DECREASING FERTILIZER USE BY OPTIMIZING PLANT-MICROBE INTERACTIONS FOR SUSTAINABLE SUPPLY OF NITROGEN AND PHOSPHOROUS FOR BIOENERGY CROPS
Rattanah Mahal1, Marcus Schicklberger2.
1University of California, Berkeley, Berkeley, CA, 2Lawrence Berkley National Laboratory, Berkeley, CA.
The elements nitrogen (N) and phosphorus (P) are essential elements for the growth and survival of plants. Yet plants are limited in their ability to fix elemental N from the atmosphere, as well as hydrolyze organic and inorganic phosphorous from insoluble compounds. To compensate for this shortcoming, plants form a mutualistic relationship with bacteria to obtain usable nitrogen and phosphate. Although the majority of plants that form nitrogen-fixing root nodules are in the legume family, new species of N2-fixing bacteria have been discovered in association with non-nodulating crops.
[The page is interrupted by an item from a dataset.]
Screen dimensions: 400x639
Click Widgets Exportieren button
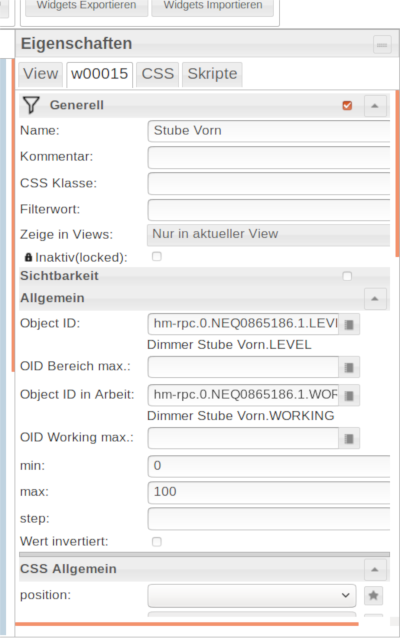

The goal of this research lies in the identification of beneficial bacteria capable of fixing nitrogen and solubilizing phosphate. In this study, high-throughput isolation (HTI) was used to identify N-fixing and/or P-solubilizing bacteria from tobacco (Nicotiana tabacum). Overall, 5 different phylogenetic orders were identified: Enterobacteriales, Bacillales, Actinomycetales, Rhizobiales, and Sphingobacteriales. The strain Kosakonia Oryzae ola 51 from the order Enterobacteriales, in particular, was identified as a nitrogen fixer by amplifying the nifH gene; those results were then confirmed by acetylene reduction assay. Ultimately, the goal of this research is to decrease fertilizer dependency by engineering plants to attract diazotrophic bacteria.